As soon as the reading of this document had been completed, a motion was passed that it should be laid on the table and printed. Notice was given that it would be called up for the action of the House on the following day. Mr. Le Blond, a Democrat, suggested that it would be too long to wait until to-morrow to pass it over the veto, and without debate. The sooner action was taken, the more apparent would be the bad animus.

“I have no objection,” said Mr. Eliot, taking him at his word. Others said, “ There is no objection," whereupon the vote was reconsidered by which the matter was postponed.

The motion to reconsider the postponement was carried, and the previous question called, “Shall this bill become a law, the objections of the President to the contrary notwithstanding ?

“I do not see why we need be in such a hurry,” said Mr. Rogers.

“One of your own side suggested that the vote better be taken now,” replied Mr. Ashley.

“Well, he was not in earnest, of course," said Mr. Rogers, creating some mirth by the remark.

“I hope the gentleman will make no objection," said Mr. Le Blond, addressing his remark to Mr. Rogers.

Mr. Ward suggested that “the Democrats should choose their leader, and not confuse us in this way."

Without further parley, the vote was one hundred and four in the affirmative, thirty-three in the negative, and forty-five “not voting.” The Speaker then announced, “Two-thirds having voted in the affirmative, the bill has, notwithstanding the objections of the President, again passed.”

The Clerk of the House of Representatives immediately announced the action of that body to the Senate. Other business was at once laid aside, and the Veto Message was read in the Senate.

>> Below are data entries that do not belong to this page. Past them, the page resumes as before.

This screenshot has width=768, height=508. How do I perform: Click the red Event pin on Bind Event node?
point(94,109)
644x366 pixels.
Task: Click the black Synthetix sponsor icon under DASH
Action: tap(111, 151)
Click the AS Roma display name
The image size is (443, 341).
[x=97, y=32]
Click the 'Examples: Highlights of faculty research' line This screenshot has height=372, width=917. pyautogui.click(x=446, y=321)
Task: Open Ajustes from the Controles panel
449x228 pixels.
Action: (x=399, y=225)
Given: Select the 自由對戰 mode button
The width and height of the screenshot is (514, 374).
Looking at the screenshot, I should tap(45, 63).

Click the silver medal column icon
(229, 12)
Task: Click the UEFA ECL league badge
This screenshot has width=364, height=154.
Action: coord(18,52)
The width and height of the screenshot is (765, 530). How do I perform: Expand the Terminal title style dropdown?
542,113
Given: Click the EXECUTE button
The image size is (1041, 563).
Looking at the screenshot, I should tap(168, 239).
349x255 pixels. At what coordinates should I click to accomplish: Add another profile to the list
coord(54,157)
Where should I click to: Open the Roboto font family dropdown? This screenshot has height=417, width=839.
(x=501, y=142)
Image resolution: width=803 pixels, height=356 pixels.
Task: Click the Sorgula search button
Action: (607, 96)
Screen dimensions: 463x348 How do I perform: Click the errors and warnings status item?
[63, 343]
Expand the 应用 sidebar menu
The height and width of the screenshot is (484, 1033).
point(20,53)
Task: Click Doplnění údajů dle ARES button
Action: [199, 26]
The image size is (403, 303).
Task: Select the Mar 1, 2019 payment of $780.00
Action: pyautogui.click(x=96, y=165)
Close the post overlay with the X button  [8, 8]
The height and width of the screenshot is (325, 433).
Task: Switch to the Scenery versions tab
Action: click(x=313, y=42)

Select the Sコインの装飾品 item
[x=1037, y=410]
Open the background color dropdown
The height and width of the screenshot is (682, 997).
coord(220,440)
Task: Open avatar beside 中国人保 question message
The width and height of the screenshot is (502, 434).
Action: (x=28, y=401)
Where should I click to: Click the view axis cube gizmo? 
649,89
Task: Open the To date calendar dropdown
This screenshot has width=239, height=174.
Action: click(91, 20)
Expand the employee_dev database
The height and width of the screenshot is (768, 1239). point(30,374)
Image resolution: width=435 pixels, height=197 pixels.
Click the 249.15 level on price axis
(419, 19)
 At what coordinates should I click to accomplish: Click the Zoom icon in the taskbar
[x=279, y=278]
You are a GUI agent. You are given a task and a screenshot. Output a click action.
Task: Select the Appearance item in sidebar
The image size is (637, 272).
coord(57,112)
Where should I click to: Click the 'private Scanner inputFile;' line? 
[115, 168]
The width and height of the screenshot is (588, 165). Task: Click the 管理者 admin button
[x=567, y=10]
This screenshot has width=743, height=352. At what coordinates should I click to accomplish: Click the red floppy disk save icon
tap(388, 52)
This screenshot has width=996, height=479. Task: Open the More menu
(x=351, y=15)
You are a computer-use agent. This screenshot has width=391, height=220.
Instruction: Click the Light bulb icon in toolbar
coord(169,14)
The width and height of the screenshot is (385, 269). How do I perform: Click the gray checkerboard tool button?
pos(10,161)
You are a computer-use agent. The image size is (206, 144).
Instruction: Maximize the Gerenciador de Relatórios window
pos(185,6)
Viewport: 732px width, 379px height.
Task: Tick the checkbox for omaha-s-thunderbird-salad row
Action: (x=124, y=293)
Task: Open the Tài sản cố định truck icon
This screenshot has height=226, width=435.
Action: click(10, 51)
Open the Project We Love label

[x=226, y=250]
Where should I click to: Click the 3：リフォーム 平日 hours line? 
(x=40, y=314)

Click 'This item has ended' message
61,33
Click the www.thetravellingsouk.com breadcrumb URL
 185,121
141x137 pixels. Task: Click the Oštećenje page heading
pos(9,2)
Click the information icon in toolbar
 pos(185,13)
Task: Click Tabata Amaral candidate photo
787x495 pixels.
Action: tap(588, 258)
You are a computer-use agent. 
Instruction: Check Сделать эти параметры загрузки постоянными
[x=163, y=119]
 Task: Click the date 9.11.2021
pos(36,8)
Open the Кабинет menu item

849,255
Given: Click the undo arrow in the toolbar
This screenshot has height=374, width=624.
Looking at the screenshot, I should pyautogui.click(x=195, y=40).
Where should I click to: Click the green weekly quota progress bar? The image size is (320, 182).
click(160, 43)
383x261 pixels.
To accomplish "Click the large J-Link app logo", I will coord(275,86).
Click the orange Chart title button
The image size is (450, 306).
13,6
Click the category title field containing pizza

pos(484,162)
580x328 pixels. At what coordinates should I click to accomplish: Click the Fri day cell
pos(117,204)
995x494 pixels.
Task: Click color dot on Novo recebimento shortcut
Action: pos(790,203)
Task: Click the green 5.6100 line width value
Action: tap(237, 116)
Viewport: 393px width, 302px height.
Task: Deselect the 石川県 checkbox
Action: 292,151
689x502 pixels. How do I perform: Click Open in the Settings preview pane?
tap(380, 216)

Mr. Hendricks and Mr. Saulsbury then addressed the Senate in support of the position of the President. The question being taken, thirty-three voted for and twelve against the bill. Thereupon the President pro tempore announced, “Two-thirds of this body have passed the bill, and it having been certified that twothirds of the House of Representatives have voted for this bill, I now pronounce that this bill has become a law.”